Online Dictionary

bail above Explained

Bail above at English => English (Websters 1913) Of Explained:

Special \Spe"cial\, a. [L. specialis, fr. species a particular
sort, kind, or quality: cf. F. sp['e]cial. See {Species}, and
cf. {Especial}.]
1. Of or pertaining to a species; constituting a species or
sort.

A special is called by the schools a ``species''.
--I. Watts.

2. Particular; peculiar; different from others;
extraordinary; uncommon.

Our Savior is represented everywhere in Scripture as
the special patron of the poor and the afficted.
--Atterbury.

To this special evil an improvement of style would
apply a special redress. --De Quincey.

3. Appropriate; designed for a particular purpose, occasion,
or person; as, a special act of Parliament or of Congress;
a special sermon.

4. Limited in range; confined to a definite field of action,
investigation, or discussion; as, a special dictionary of
commercial terms; a special branch of study.

5. Chief in excellence. [Obs.]

The king hath drawn The special head of all the land
together. --Shak.

{Special administration} (Law), an administration limited to
certain specified effects or acts, or one granted during a
particular time or the existence of a special cause, as
during a controversy respecting the probate of a will, or
the right of administration, etc.

{Special agency}, an agency confined to some particular
matter.

{Special bail}, {Bail above}, or {Bail to the action} (Law),
sureties who undertake that, if the defendant is
convicted, he shall satisfy the plaintiff, or surrender
himself into custody. --Tomlins.

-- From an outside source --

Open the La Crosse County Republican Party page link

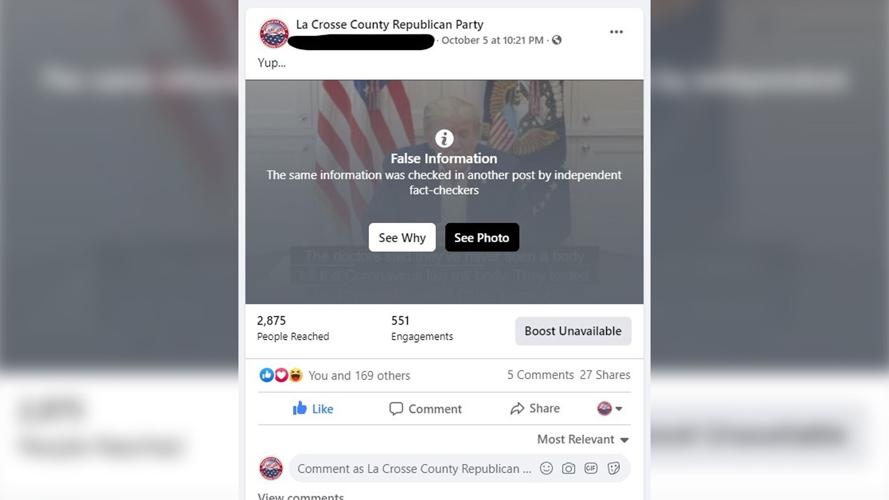point(390,24)
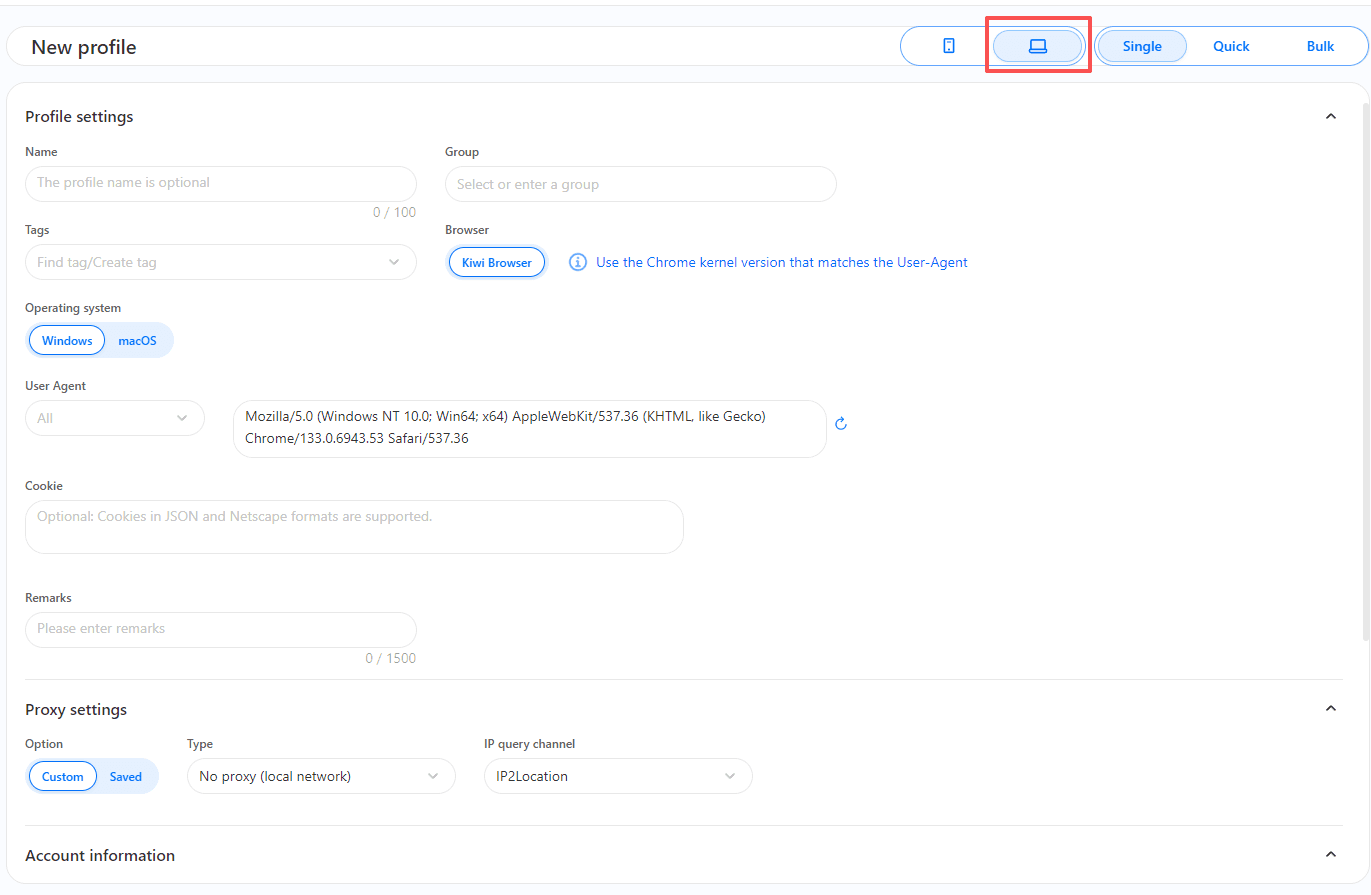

Wharton (Law Dict.).

{Special constable}. See under {Constable}. --Bouvier.

{Special damage} (Law), a damage resulting from the act
complained of, as a natural, but not the necessary,
consequence of it.

{Special demurrer} (Law), a demurrer for some defect of form
in the opposite party pleading, in which the cause of
demurrer is particularly stated.

{Special deposit}, a deposit made of a specific thing to be
kept distinct from others.

{Special homology}. (Biol.) See under {Homology}.

{Special injuction} (Law), an injuction granted on special
grounds, arising of the circumstances of the case.
--Daniell.

{Special issue} (Law), an issue produced upon a special plea.
--Stephen.

{Special jury} (Law), a jury consisting of persons of some
particular calling, station, or qualification, which is
called upon motion of either party when the cause is
supposed to require it; a struck jury.

{Special orders} (Mil.), orders which do not concern, and are
not published to, the whole command, such as those
relating to the movement of a particular corps, a detail,
a temporary camp, etc.

{Special partner}, a limited partner; a partner with a
limited or restricted responsibility; -- unknown at common
law.

{Special partnership}, a limited or particular partnership;
-- a term sometimes applied to a partnership in a
particular business, operation, or adventure.

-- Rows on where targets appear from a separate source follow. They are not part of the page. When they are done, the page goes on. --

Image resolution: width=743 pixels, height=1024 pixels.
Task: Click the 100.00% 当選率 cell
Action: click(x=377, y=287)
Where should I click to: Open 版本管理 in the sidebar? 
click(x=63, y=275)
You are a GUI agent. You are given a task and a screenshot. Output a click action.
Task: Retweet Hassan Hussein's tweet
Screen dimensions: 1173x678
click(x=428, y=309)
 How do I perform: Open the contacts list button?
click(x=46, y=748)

{Special plea in bar} (Law), a plea setting forth particular
and new matter, distinguished from the general issue.
--Bouvier.

{Special pleader} (Law), originally, a counsel who devoted
himself to drawing special counts and pleas; in a wider
sense, a lawyer who draws pleadings.

{Special pleading} (Law), the allegation of special or new
matter, as distingiushed from a direct denial of matter
previously alleged on the side. --Bouvier. The popular
denomination of the whole science of pleading. --Stephen.
The phrase is sometimes popularly applied to the specious,
but unsound, argumentation of one whose aim is victory,
and not truth. --Burrill.

{Special property} (Law), a qualified or limited ownership
possession, as in wild animals, things found or bailed.

{Special session}, an extraordinary session; a session at an
unusual time or for an unusual purpose; as, a special
session of Congress or of a legislature.

{Special statute}, or {Special law}, an act of the
legislature which has reference to a particular person,
place, or interest; -- in distinction from a general law.


{Special verdict} (Law), a special finding of the facts of
the case, leaving to the court the application of the law
to them. --Wharton (Law Dict.).

Syn: Peculiar; appropriate; specific; dictinctive;
particular; exceptional; singular. See {Peculiar}.